As investigações desenvolvidas até agora não esclarecem se os aparelhos foram furtados por criminosos comuns ou se é um caso de espionagem industrial, como suspeitam integrantes do governo federal.
À frente do inquérito aberto no dia 7 deste mês, a delegada Carla Dolinski, da PF em Macaé, afirma que os interrogatórios realizados até agora não a ajudaram a identificar e localizar o autor ou autores do crime.
Dolinski aguarda o resultado das perícias. Se até o próximo dia 7 os laudos não estiverem prontos, a delegada pedirá à Justiça a prorrogação do prazo de conclusão do inquérito.
Ela interrogou ontem quatro funcionários da Halliburton, empresa norte-americana encarregada do transporte dos equipamentos até Macaé. Eles foram ouvidos a respeito de um terceiro furto descoberto na sexta-feira passada. Sumiram um disco rígido e um gravador de DVD retirados de um computador trazido do Rio. A caixa onde estava o aparelho chegou ao pátio da empresa Poliportos no Caju (zona portuária do Rio) em 19 de janeiro. Veio para Macaé no último dia 21, mais de um mês depois.
O primeiro furto foi em janeiro em caixa trazida da bacia de Santos para Macaé. Sumiram dois discos rígidos, dois pen drives e um gravador de DVD. O crime foi mantido em sigilo. Quando um contêiner foi arrombado, possivelmente no fim de janeiro, a Petrobras listou na PF os equipamentos que teriam desaparecido. Na relação, entraram os aparelhos que estavam na caixa. Do contêiner foram furtados quatro notebooks e uma impressora.
No Rio, ontem, o ministro Tarso Genro afirmou que o furto mostrou que informações do governo "estão vulneráveis".

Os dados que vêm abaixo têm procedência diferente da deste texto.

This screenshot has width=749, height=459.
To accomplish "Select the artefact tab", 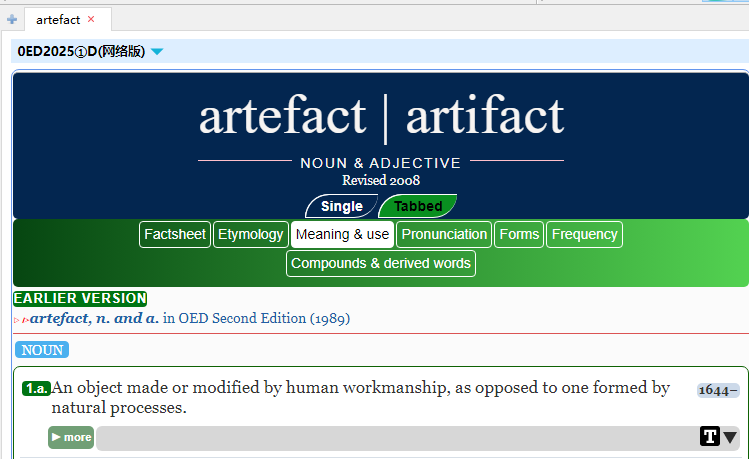I will pyautogui.click(x=57, y=19).
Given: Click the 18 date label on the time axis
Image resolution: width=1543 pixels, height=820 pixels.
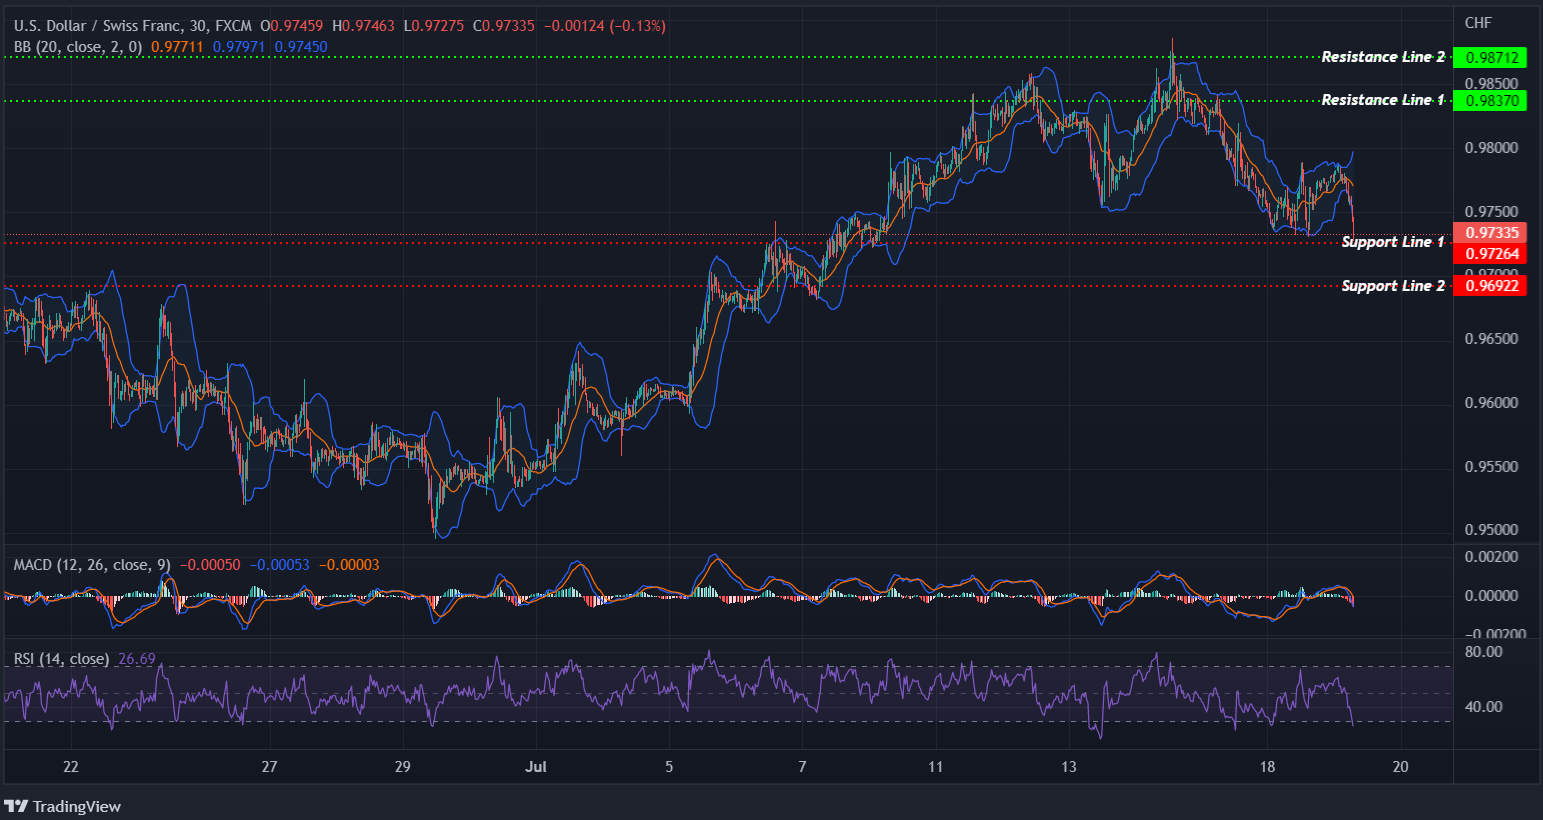Looking at the screenshot, I should click(x=1267, y=766).
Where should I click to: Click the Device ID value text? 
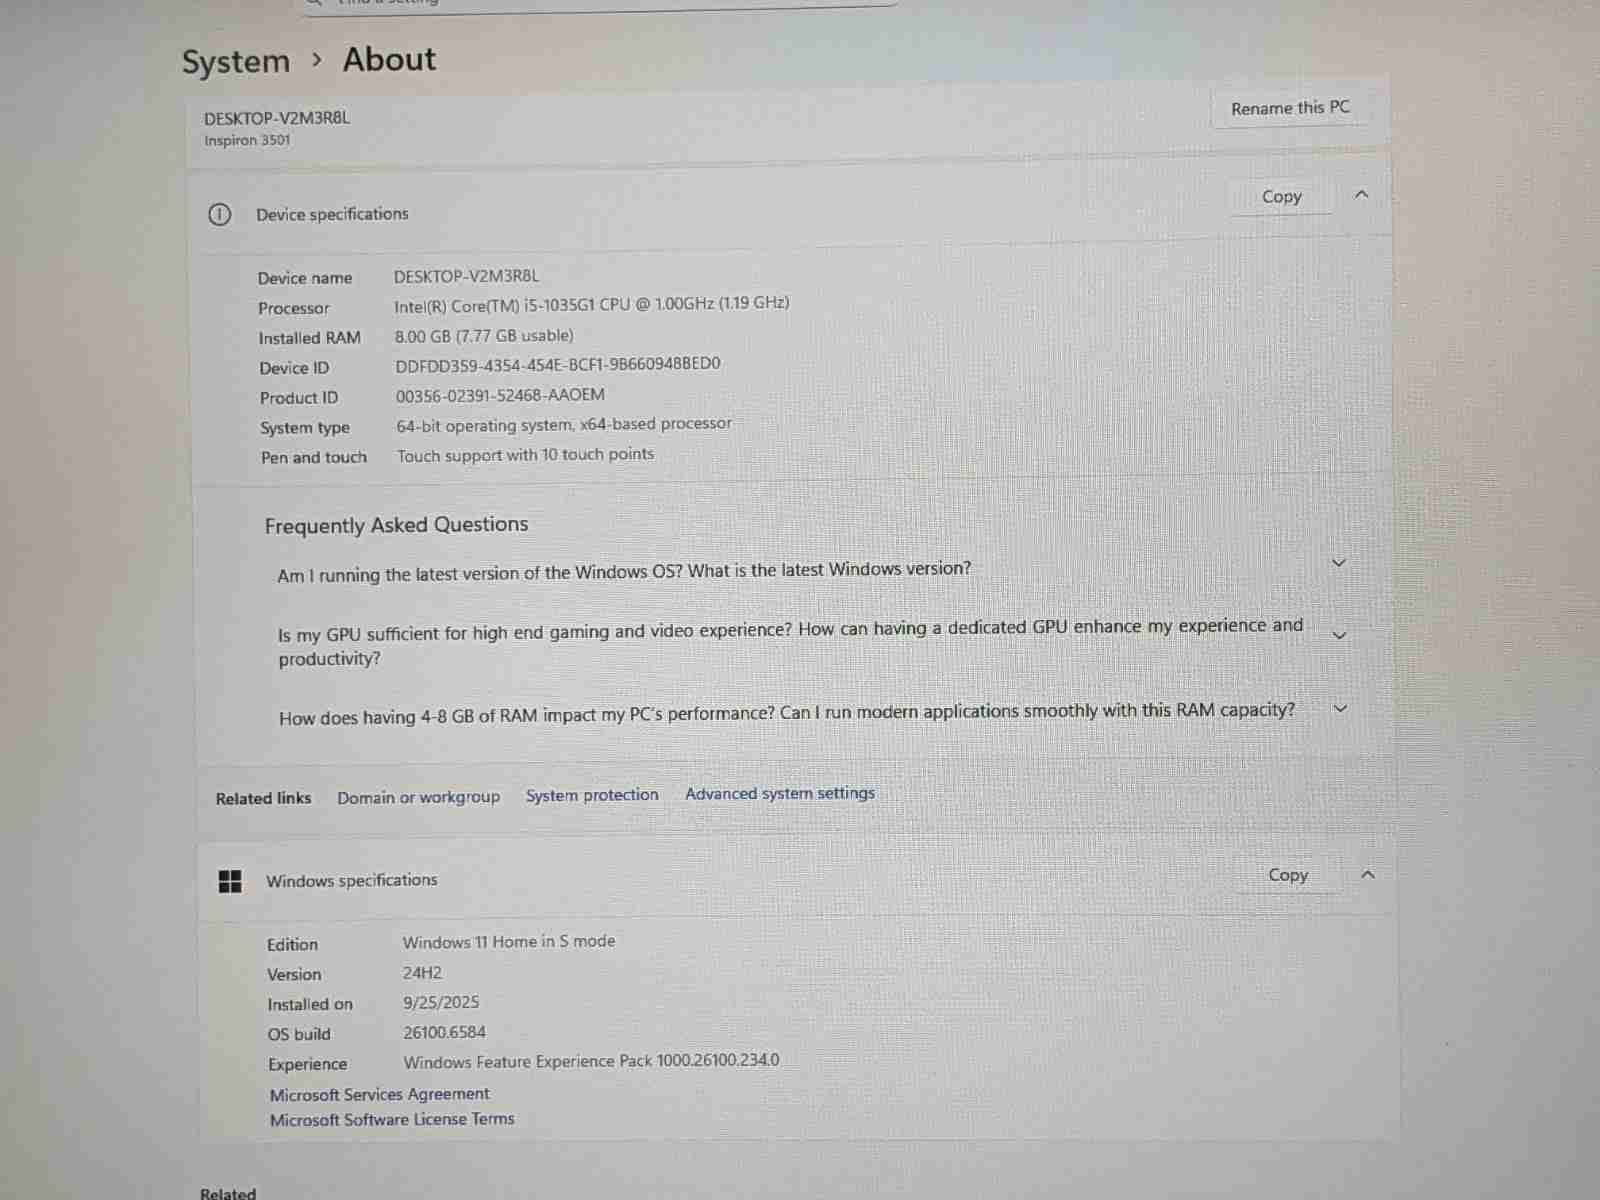tap(557, 365)
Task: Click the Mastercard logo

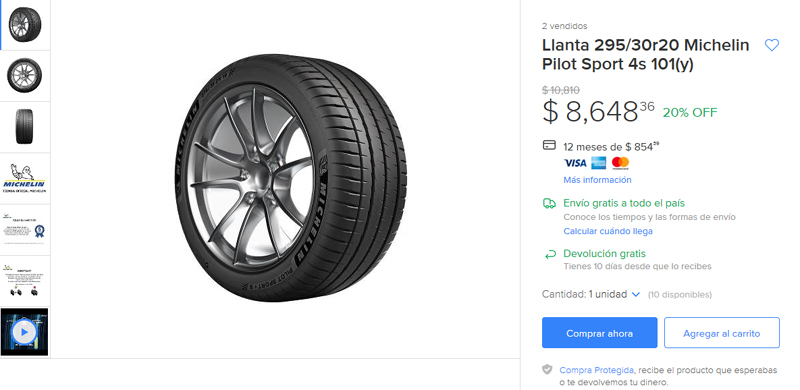Action: coord(620,163)
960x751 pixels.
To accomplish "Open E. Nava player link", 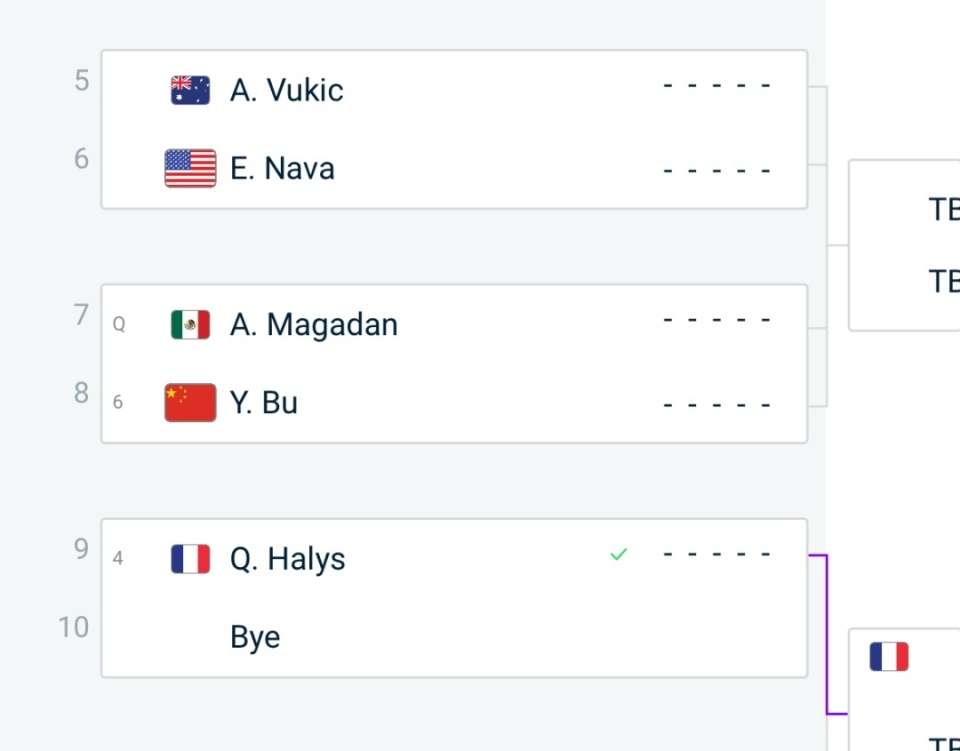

"Esses furtos do contêiner têm de ser tratados como questão de Estado, que envolve Abin [Agência Brasileira de Inteligência] e PF. Quando você diz "questão de Estado", não quer dizer espionagem industrial ou espionagem de outro Estado. Quer dizer: há informações reservadas do Estado brasileiro que estão vulneráveis."
Segundo ele, houve falha de segurança. "Interessa ao Estado brasileiro vedar essas escotilhas. Vedar esses furtos (...), porque eles atingem informações reservadas que interessam ao Brasil. Não fixamos nenhuma linha [de investigação]. Furto comum interessa tanto ao governo como uma rede de espionagem."